── DATA TO PROCESS ──
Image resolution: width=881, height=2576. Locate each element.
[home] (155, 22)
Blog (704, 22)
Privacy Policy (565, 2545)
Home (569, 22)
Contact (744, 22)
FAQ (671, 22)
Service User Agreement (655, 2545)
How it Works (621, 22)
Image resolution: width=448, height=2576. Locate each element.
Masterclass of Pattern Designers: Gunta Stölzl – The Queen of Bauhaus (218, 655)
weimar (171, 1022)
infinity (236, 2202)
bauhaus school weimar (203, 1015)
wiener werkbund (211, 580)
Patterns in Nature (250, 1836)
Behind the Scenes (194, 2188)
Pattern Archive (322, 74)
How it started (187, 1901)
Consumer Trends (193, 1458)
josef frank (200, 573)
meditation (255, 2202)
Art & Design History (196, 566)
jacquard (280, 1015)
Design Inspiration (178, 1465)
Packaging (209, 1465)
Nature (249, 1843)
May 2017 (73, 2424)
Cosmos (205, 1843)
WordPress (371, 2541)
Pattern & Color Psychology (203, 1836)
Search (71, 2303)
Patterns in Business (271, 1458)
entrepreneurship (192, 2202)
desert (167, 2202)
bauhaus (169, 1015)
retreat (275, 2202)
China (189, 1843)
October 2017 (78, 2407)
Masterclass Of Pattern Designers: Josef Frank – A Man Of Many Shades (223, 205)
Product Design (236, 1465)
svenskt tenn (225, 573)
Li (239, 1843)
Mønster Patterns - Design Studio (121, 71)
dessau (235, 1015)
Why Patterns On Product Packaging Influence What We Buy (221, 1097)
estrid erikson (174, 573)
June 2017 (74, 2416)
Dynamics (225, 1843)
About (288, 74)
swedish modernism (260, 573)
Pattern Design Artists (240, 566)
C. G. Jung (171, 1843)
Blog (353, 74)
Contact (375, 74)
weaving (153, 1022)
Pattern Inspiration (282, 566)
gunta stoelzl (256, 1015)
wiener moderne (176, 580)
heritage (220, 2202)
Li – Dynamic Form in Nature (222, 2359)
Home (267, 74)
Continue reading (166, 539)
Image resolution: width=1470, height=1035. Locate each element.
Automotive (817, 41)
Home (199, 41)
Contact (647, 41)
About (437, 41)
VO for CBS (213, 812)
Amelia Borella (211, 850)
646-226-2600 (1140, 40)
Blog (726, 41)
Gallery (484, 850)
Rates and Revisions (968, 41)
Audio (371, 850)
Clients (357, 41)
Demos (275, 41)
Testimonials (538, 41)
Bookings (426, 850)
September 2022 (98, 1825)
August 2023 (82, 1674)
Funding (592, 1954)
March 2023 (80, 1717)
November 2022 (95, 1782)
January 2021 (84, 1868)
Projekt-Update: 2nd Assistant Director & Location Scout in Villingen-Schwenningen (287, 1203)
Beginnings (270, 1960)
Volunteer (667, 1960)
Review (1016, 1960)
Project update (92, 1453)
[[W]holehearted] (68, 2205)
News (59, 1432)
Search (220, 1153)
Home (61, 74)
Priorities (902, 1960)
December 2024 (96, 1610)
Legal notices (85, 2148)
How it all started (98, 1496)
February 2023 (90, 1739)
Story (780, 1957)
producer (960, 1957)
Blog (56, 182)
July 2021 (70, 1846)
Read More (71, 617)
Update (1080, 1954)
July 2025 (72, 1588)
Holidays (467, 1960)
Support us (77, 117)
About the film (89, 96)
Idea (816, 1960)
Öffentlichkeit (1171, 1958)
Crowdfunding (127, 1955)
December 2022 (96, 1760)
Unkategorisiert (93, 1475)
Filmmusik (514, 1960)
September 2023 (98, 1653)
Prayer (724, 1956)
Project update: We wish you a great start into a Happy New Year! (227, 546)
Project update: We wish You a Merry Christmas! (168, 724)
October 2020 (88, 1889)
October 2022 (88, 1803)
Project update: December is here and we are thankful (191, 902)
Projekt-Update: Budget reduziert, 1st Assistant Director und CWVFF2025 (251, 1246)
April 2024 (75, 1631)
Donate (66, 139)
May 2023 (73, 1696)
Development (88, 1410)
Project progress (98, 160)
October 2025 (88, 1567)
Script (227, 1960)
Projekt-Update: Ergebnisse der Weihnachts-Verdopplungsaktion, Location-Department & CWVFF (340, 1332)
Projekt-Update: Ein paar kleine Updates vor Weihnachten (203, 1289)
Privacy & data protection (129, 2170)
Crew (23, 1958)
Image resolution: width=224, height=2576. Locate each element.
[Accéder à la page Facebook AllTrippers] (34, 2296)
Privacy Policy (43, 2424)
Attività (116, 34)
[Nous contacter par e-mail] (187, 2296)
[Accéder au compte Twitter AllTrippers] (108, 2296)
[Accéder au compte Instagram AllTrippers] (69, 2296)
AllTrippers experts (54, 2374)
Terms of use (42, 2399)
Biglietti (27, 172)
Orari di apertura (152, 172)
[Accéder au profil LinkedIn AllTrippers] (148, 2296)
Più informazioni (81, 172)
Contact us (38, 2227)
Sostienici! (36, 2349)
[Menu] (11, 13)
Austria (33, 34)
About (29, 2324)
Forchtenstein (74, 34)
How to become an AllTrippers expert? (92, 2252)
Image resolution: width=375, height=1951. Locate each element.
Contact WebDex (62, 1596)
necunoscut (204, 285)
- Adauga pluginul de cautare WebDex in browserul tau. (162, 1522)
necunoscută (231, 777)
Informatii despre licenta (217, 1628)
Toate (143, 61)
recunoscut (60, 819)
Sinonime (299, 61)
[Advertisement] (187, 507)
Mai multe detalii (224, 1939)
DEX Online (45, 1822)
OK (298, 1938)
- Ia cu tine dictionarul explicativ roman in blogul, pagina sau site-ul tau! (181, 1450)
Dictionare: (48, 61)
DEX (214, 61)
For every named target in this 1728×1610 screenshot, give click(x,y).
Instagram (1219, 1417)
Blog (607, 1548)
───
PROBLEM:
Transcribe exactly the line containing "About (29, 2324)" along with all later lines of the material, through its last line. Add nothing.

SOLUTION TO THE EXERCISE:
About (29, 2324)
Forchtenstein (74, 34)
How to become an AllTrippers expert? (92, 2252)
Image resolution: width=375, height=1951. Locate each element.
Contact WebDex (62, 1596)
necunoscut (204, 285)
- Adauga pluginul de cautare WebDex in browserul tau. (162, 1522)
necunoscută (231, 777)
Informatii despre licenta (217, 1628)
Toate (143, 61)
recunoscut (60, 819)
Sinonime (299, 61)
[Advertisement] (187, 507)
Mai multe detalii (224, 1939)
DEX Online (45, 1822)
OK (298, 1938)
- Ia cu tine dictionarul explicativ roman in blogul, pagina sau site-ul tau! (181, 1450)
Dictionare: (48, 61)
DEX (214, 61)
For every named target in this 1728×1610 screenshot, give click(x,y).
Instagram (1219, 1417)
Blog (607, 1548)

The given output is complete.